Gérard Collomb veut surtout pouvoir écarter les fonctionnaires ou militaires «les plus engagés dans la sécurité» s’il pèse sur eux des soupçons de dérive radicale. «Il faut pouvoir muter et radier un fonctionnaire radicalisé lorsqu’il exerce des missions de souveraineté ou un métier en lien avec la sécurité. La mesure concernera les policiers, les gendarmes, les militaires, les douaniers et le personnel pénitentiaire», détaille Gérard Collomb. Cela concernerait «quelques dizaines de situations» qui font déjà «l’objet d’un suivi».

«Le texte se limite aux individus pour lesquels il y a des raisons sérieuses de penser que leur comportement constitue une menace en raison de leur lien avec des organisations terroristes.»

Gérard Collomb, ministre de l’Intérieur.

Par cette loi, le ministre se défend d’entrer dans une logique de suspicion généralisée. «Le texte se limite aux individus pour lesquels il y a des raisons sérieuses de penser que leur comportement constitue une menace en raison de leur lien avec des organisations terroristes. Ce n’est pas Monsieur Tout- le-Monde», explique-t-il.

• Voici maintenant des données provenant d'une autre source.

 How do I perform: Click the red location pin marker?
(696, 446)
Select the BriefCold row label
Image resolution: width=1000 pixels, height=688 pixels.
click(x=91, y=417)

Parmi les 20.000 «fichés S» en France, difficile de savoir combien d’entre eux travaillent dans des services potentiellement sensibles. L’un des kamikazes de l’attentat du Bataclan avait travaillé à la RATP. Dans la gendarmerie, le général Richard Lizurey avait admis en octobre 2016 avoir identifié «une dizaine de cas» sur 125.000 personnes, qui avaient été «démarmorcés à temps». À la même période, parmi les surveillants de prison, des sources syndicales évoquaient «10 à trente cas» sur les 27.000 surveillants pénitentiaires travaillant en France. Il s’agit «le plus souvent d’agents ne respectant pas leur devoir de neutralité, en refusant par exemple de saluer des collègues féminines par conviction religieuse», précisait alors le ministère de la Justice.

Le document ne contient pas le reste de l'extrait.